The doctor had larger and bigger hopes, though his philosophy of life was not much different from that of Brand’s.
“I want to fix up an intellectual company in this funny old universe,” he said. “I want to establish an intellectual aristocracy on international lines—the leaders of the New World. By intellectuals I don’t mean highbrow fellows with letters after their names and encyclopædias in their brain-pans. I mean men and women who by moral character, kindness of heart, freedom from narrow hatreds, tolerance of different creeds and races, and love of humanity, will unite in a free, unfettered way, without a label or a league, to get a move on towards a better system of human society. No Red Bolshevism, mind you, no heaven by way of hell, but a striving for greater justice between classes and nations, and for peace within the frontiers of Christendom, and beyond, if possible. It’s getting back to the influence of the individual, the leadership of multitudes by the power of the higher mind. I’m doing it by penny postcards to all my friends. This work of ours in Vienna is a good proof of their response.
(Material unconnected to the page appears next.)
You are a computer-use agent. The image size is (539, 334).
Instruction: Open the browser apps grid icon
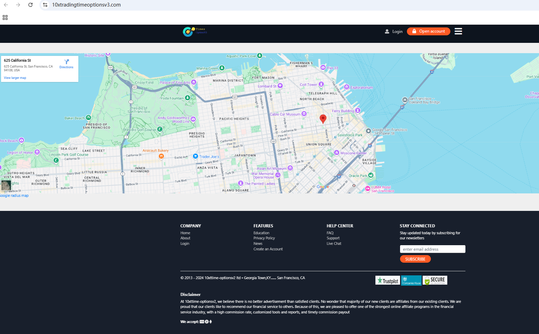(x=5, y=17)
Let all the folk, with good hearts behind their brains, start writing postcards to each other, with a plea for brotherhood, charity, peace, and the New World would come.... You laugh! Yes, I talk a little nonsense. It’s not so easy as that. But see the idea? The leaders must keep in touch, and the herds will follow.”
I turned to Eileen, who was listening with a smile about her lips while she pasted labels on to packets of cocoa.
“What’s your philosophy?” I asked.
She laughed in that deep voice of hers.
“I’ve none; only the old faith, and a little hope, and a heart that’s bustin’ with love.”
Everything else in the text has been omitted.